By Lisa Tuttle
This has been my year for discovering Elizabeth Hand. I should really say “re-discovering”, because of course I had read some of her work before – Waking the Moon is a favourite of long standing, and I was sufficiently impressed by her shorter fiction to shell out for the signed, limited edition of Bibliomancy when it came out from PS in 2003. I bought copies of Mortal Love (paperback) and Generation Loss (hardcover) when I saw them at the World Fantasy Convention in Saratoga – but in spite of a strong suspicion that I was going to love them both, the sheer number of unread books piled up in my house meant I did not get around to reading them for (gulp) five years.
First, Generation Loss. This falls into the loose category of crime fiction – a genre I probably read more often, and with more enjoyment, than SF/fantasy these days – but it’s an outstanding book however you classify it. As a writer, I was impressed with the author’s ability to create such an unsympathetic, downright unpleasant, main character – honestly, you’d run the other way if you saw her coming in real life – without alienating the reader. As a reader, I was totally gripped and carried away – the atmosphere, the setting, the story, the mystery, the characters all blended into a vivid waking dream.
After that, only another novel by Elizabeth Hand could compete, so I read – very different but also wonderful – Mortal Love. This was a somewhat eerier experience, not only because it is a fantasy, involving magic, fairy tales and art in a tale about the occasional overlapping of our reality with the world of Faerie, but for a more personal reason. I’ve also written a novel about the intersection of these two worlds, and the working out of an ancient tale in modern times -- The Mysteries, first published in 2005. Liz Hand and I may have been dreaming up our different, folklore-inspired plots at the same time – we even quote some of the same sources – and so, in addition to the literary pleasures of this book, I had the slightly spooky thrill of feeling that we must be on the same wave-length.
Then I read “Near Zennor” – which I’m not alone in considering one of the best novellas published last year -- another evocative, mysterious tale about strange experiences, memory, love and magic that made me think I might – almost! Maybe! If I only could-- have written it myself.
The other books which really stood out for me this year are all nonfiction:
The Possessed by Elif Batuman – although I thought it kind of disintegrated a bit towards the end, getting weaker rather than ending with a real punch, this was a wonderfully entertaining, sui generis book combining scholarship (mainly about Russian novels, Russian history, the experience of learning other languages) with personal experience – it’s a sort of travel book/memoir that’s also about books and reading; unlike anything else I can think of, and I loved it.
Strindberg: A Life by Sue Prideaux – A wonderful biography about a strange and fascinating writer.
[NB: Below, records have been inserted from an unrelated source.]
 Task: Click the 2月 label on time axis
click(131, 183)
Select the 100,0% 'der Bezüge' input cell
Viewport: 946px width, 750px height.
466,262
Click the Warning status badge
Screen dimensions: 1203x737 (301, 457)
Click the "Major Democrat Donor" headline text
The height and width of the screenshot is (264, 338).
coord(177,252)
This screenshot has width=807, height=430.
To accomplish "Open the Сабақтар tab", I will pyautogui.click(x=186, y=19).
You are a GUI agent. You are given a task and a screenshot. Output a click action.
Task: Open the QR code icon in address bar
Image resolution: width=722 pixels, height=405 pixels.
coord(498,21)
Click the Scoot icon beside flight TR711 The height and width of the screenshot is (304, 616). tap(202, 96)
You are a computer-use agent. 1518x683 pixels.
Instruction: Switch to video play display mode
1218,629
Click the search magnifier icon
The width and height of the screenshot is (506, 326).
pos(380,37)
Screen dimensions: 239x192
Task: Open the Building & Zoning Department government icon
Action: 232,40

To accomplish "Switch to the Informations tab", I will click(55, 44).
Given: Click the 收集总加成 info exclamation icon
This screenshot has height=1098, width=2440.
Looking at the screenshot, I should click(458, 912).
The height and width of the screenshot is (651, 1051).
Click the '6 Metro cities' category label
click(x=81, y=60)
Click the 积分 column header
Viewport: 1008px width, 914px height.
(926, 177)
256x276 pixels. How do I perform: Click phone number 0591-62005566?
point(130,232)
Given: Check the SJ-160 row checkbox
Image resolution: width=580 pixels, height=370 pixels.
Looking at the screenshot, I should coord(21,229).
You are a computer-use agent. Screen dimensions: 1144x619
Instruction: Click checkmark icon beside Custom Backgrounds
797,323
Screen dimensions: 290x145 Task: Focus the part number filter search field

I had the totally wrong idea about August Strindberg, and this lively and scholarly book put me right. He lived in interesting times, as well, and knew a lot of people. Possibly the most interesting and compelling read of the year for me – usually, I pick up biographies and put them down and it can take me a year (or more) to read them all the way through, if I ever do, but this one I read over a few days, like a novel.
A Natural History of Ghosts: 500 Years of Hunting for Proof by Roger Clarke – I ordered this one as soon as I heard it was out; it sounded like the book I had been waiting most of my life to read, and it pretty well lived up to my expectations. I once had an idea of writing a book like this, but Roger Clarke (who grew up in haunted houses, and in 1981 was the youngest person ever to be invited to join the Society for Psychical Research) has done it SO much better than I ever could. He takes an informed and forensic look at some of the “classic” cases of haunting, and makes a lot of intriguing and often unexpected connections. No final answer – he admits he has never seen a ghost – but an excellent survey of the evidence.
Lisa Tuttle is the author of numerous novels and short story collections. She has also published nonfiction and more than a dozen books for younger readers. In 1974 she won the John W. Campbell Award for Best New Writer and, in 1987, the BSFA award in the short fiction category. Aqueduct Press published her novella My Death in 2008 (which is now available as an ebook). Born and raised in Houston, Texas, she has made her home in a remote rural region of Scotland for the last twenty years.